Chinese government assures businesses on free trade commitment

Imports and Exports | | MIC Customs Solutions |

The Chinese government has met with representatives from a number of multinational businesses to offer assurances that the country remains committed to free trade, despite its current trade conflict with the US.

The Chinese government has reached out to the international business community to offer assurances that its current trade conflict with the US will not affect its overall commitment to free trade and improved market access.

Around 20 multinational executives - including representatives from companies such as Nokia, Volkswagen, Mercedes-Benz, AstraZeneca, UPS and Goldman Sachs - met the Chinese president Xi Jinping and top officials in Beijing to discuss China's continued opposition to protectionism and support for globalization, reports the Financial Times.

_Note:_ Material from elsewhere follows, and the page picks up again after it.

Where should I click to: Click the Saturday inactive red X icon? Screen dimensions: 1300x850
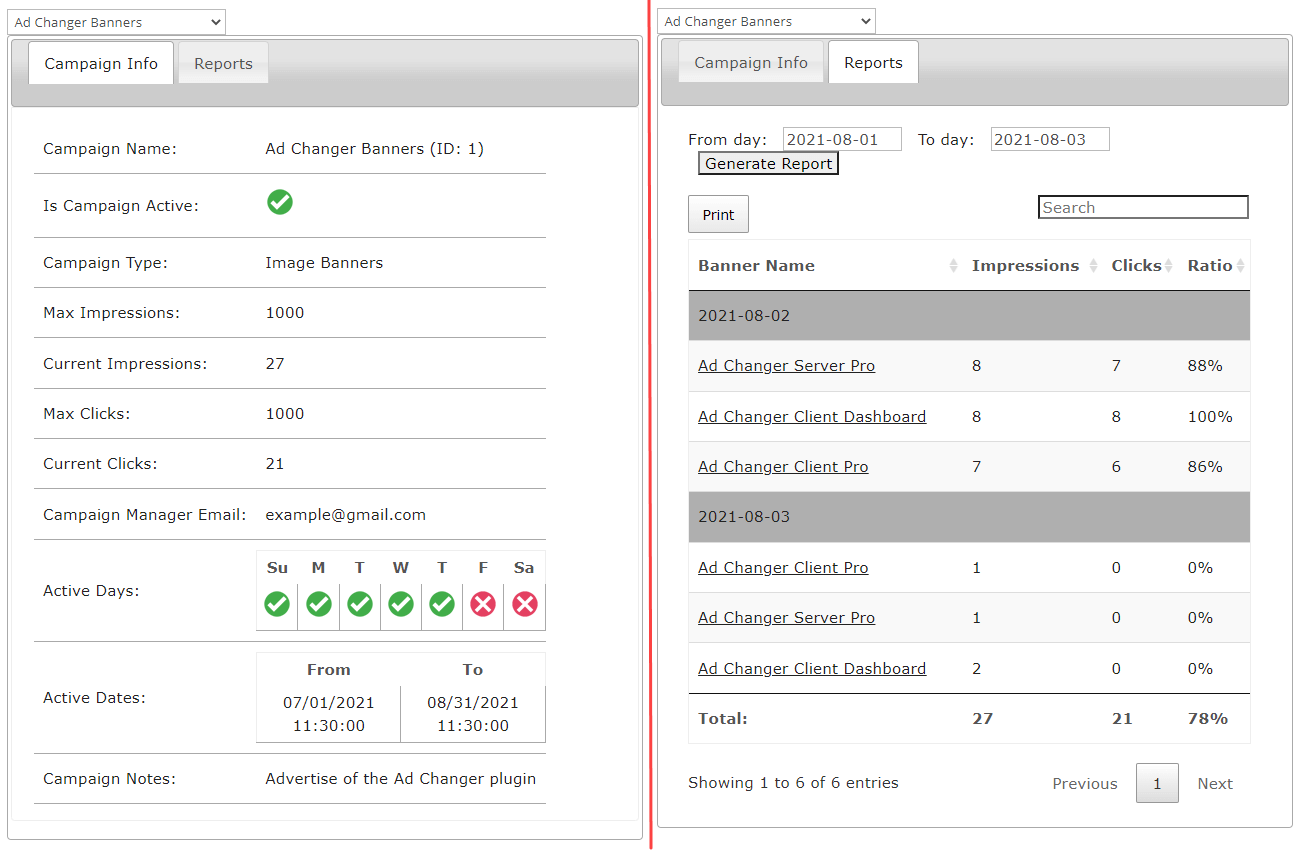[x=525, y=604]
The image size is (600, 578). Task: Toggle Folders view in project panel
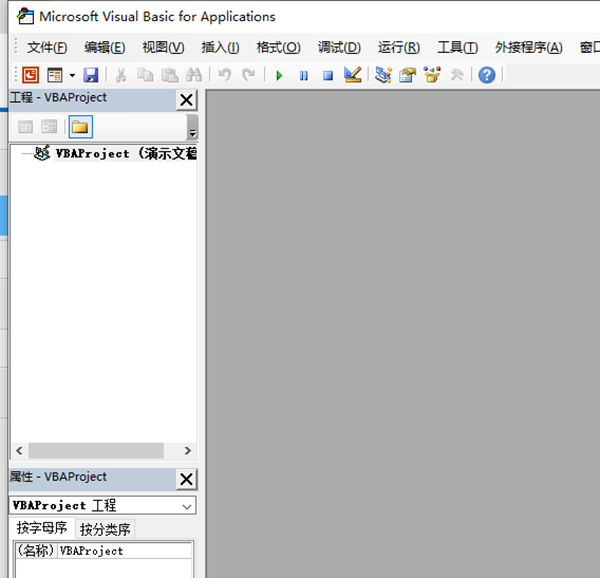[x=80, y=127]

This summit was considered necessary to assuage concerns about the continued accessibility of the Chinese market in the face of US president Donald Trump's aggressive trade stance against China, which has included the introduction of new tariffs on a range of Chinese imports.

Many multinational firms are wary of being impacted by the brewing trade conflict, with a few US executives declining to attend the Beijing meeting to avoid potential blowback. As such, the Chinese government is keen to reaffirm the idea that the country remains open for business.

In recent months, China has introduced a number of reforms of China's financial services industry that have long been sought by foreign businesses, including the relaxation of ownership caps for foreign investors in sectors such as insurance and securities.

President Xi said: "The great door of China's opening will not close, it will only get bigger and more open.

"China will continue to greatly ease market access, create a more attractive investment environment, strengthen the protection of intellectual property rights, voluntarily expand imports, and create a more relaxed and orderly environment for domestic and foreign entrepreneurs to invest in and start businesses."

This comes after the annual business confidence survey from the European Chamber of Commerce in Beijing revealed that 57 per cent of respondents would increase investments in China if there was a greater opening of the market.